За ними другие. Мужчины, женщины, бедно одетые, богато одетые, в лагерной робе, в форме красноармейцев, белогвардейцев, махновцев, казаков; русские, белорусы, украинцы, евреи, ингуши, чеченцы, цыгане… Погибшие в Первой мировой, во Второй мировой, в Афганистане, в Чечне, на ликвидации чернобыльской аварии…
Михайловна смотрела и смотрела в лица, не смея оторваться, отвернуться… То ли стараясь запомнить всех, то ли узнавая всех как родных…
Вдруг увидела среди них Ваську.
— Васька! — отчаянно закричала она.
Ухватила за рукав, пристроилась рядом.
Васька, казалось, не удивился, напротив, ободряюще улыбнулся ей младенчески ясной улыбкой:
— Правильно, причаливай, Михайловна. Почти сто сорок четыре тысячи набрали — скоро уже…

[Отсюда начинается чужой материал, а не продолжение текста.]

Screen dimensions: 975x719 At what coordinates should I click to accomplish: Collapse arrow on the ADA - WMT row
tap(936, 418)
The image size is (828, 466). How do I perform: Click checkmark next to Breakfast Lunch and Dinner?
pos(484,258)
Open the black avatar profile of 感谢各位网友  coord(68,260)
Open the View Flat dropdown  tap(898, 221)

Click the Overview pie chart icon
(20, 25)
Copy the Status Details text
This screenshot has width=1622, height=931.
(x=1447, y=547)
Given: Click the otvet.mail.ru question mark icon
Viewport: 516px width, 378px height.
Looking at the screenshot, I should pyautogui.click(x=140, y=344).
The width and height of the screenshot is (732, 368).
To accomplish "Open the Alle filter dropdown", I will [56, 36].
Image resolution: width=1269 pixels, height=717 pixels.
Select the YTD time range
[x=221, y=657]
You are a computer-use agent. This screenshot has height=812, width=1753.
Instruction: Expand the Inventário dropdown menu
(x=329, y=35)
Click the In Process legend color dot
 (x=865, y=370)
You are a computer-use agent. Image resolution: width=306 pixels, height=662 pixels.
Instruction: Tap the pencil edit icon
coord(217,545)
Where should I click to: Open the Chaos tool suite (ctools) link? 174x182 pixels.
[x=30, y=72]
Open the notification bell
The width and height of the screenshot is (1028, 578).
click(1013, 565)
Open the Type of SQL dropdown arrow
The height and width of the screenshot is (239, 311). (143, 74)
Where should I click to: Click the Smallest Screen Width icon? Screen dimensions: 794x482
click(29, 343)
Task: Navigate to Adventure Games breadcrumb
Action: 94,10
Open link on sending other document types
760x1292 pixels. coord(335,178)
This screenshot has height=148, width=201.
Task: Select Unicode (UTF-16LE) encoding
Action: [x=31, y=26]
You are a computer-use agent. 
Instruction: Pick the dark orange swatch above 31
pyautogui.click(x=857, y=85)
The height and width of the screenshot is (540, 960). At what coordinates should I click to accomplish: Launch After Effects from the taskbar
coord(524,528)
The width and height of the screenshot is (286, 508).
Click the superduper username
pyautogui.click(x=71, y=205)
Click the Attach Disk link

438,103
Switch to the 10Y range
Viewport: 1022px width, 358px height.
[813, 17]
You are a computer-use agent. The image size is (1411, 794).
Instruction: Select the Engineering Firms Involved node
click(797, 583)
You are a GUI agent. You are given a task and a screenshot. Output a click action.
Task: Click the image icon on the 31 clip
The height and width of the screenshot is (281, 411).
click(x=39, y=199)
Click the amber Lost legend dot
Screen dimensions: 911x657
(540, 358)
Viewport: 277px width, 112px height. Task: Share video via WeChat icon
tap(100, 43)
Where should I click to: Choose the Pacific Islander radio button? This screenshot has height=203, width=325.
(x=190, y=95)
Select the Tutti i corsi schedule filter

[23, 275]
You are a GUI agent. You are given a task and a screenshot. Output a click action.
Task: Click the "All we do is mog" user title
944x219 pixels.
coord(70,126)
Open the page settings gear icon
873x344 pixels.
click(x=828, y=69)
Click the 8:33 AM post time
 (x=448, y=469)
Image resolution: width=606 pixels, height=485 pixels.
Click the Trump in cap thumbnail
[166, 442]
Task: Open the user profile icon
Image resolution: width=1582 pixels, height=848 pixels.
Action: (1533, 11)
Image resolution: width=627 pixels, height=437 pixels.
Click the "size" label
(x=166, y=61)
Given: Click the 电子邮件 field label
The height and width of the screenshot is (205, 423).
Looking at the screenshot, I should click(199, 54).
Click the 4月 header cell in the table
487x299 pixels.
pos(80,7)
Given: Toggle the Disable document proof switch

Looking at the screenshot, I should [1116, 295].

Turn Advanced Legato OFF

Михайловна ничего не поняла, но ей полегчало. Она шла, крепко держась за руку цыгана и ни о чем не думая.
…Между тем уже совершенно нельзя было определить, где они шли. Со всех сторон были только люди, люди, люди…. И справа, и слева — только люди. И земля под ногами — самая обычная: сухая серая земляная пыль, которая почему–то не поднималась от тысяч потревоживших ее ног…
— Васька! — спохватилась вдруг Михайловна. — Мы–то куда идем?! — и закричала в ужасе: — Мы живые! Живые!!!